The configured models would list the two Qwen models and the nomic embed model.
When you click on qwen-coder-32b-v2.5
, the llama-swap service will executing the docker command associated with that model.
The following will happen during the setup of the docker process.
- Docker will download the
ghcr.io/ggml-org/llama.cpp:server-cuda
image - Docker will launch the container on a port greater than 65000
- The created llamacpp server container is created on the host and not within the
llamaswap
container - The llamacpp container is created on the host by making use of the docker socket
- The created llamacpp server container is created on the host and not within the
- The model will be read from the
/models
path which is pointing to a network share - Once healthy, the llama-swap service will route traffic from 65000 to the container's port on the host machine
If the llamaswap
container is restarted due to a config change, or by simply restarting the container, then all containers launched by the llamaswap
container are cleaned up.
I've since started incorporating additional LLM servers into my config other than llamacpp.
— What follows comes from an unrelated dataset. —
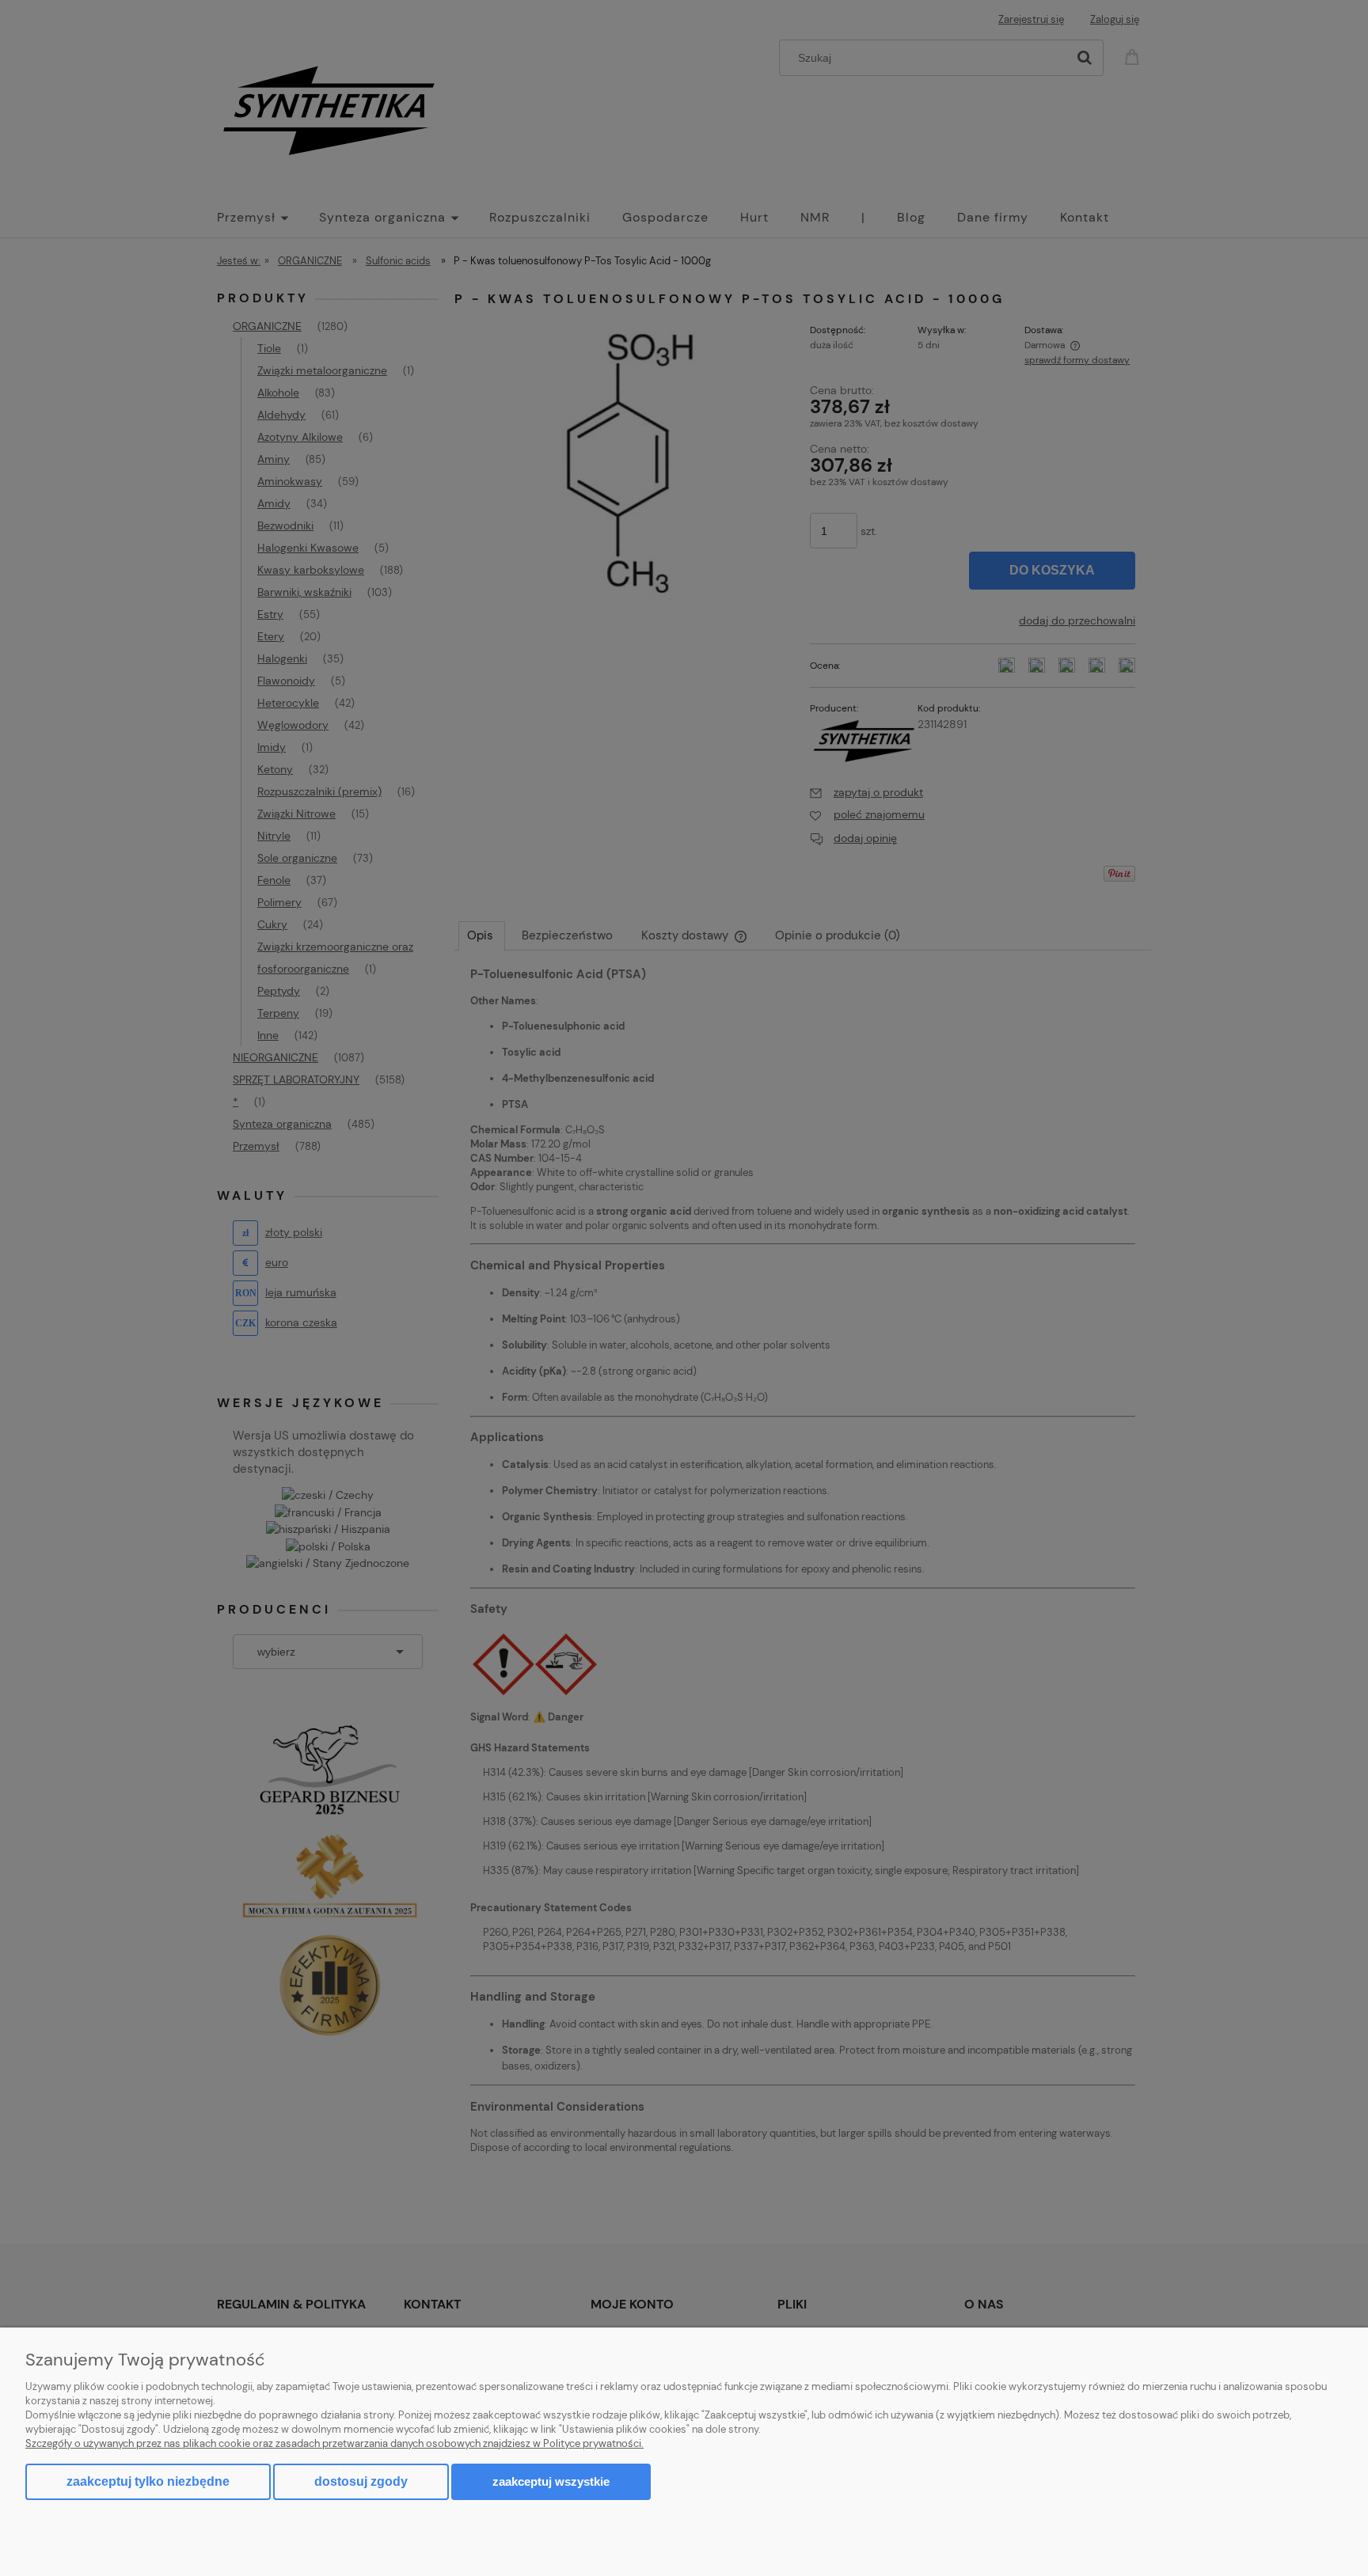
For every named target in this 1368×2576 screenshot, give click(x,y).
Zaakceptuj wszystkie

This turned out to be a great use case for llama-swap with Docker in Docker.
This configuration example is intended to be used in the type of environment configured above.
The Qwen2.5-Coder-32B-Instruct-AWQ
folder was created by using git clone https://huggingface.co/Qwen/Qwen2.5-Coder-32B-Instruct-AWQ
with GIT LFS.
The folder structure for the models directory for this config file is the following.
models/
├── unsloth_Qwen2.5-Coder-32B-Instruct-Q4_K_M_20250517.gguf
└── Qwen2.5-Coder-32B-Instruct-AWQ #(GIT FOLDER)
config.yaml example
healthCheckTimeout: 1500 # wait 25 minutes before unhealthy
startPort: 65001 # Ports for containers start at 65001
models:
"qwen-coder-32b-v2.5-llamacpp":
cmd: |
docker run --gpus=all --pull always --name qwencoder-32bv25
--init --rm -p ${PORT}:8080 -v llamaswap_models:/models ghcr.io/ggml-org/llama.cpp:server-cuda
--model /models/unsloth_Qwen2.5-Coder-32B-Instruct-Q4_K_M_20250517.gguf
--ctx-size 32768
--gpu-layers 999
--no-context-shift
--jinja
--parallel 1
--flash-attn
--cache-type-k q8_0
--cache-type-v q8_0
cmdStop: docker stop qwencoder-32bv25
"qwen-coder-32b-v2.5-aphrodite":
cmd: |
docker run --runtime nvidia --gpus=all --pull always --name qwencoder-32bv25-aphrodite
--init --rm -p ${PORT}:2242 --ipc=host -v llamaswap_models:/models alpindale/aphrodite-openai:latest
--model /models/Qwen2.5-Coder-32B-Instruct-AWQ
--tensor-parallel-size 8
cmdStop: docker stop qwencoder-32bv25-aphrodite
"qwen-coder-32b-v2.5-vllm":
cmd: |
docker run --runtime nvidia --gpus=all --pull always --name qwencoder-32bv25-vllm
--init --rm -p ${PORT}:8000 --ipc=host -v llamaswap_models:/models -e VLLM_USE_FLASHINFER_SAMPLER=0 vllm/vllm-openai:latest
--model /models/Qwen2.5-Coder-32B-Instruct-AWQ
--tensor-parallel-size 8 --max-model-len 32768 --quantization awq_marlin --gpu-memory-utilization .75
cmdStop: docker stop qwencoder-32bv25-vllm
I can then run experiments with the three different LLM servers to see which one I prefer by using the server's 65000 endpoint.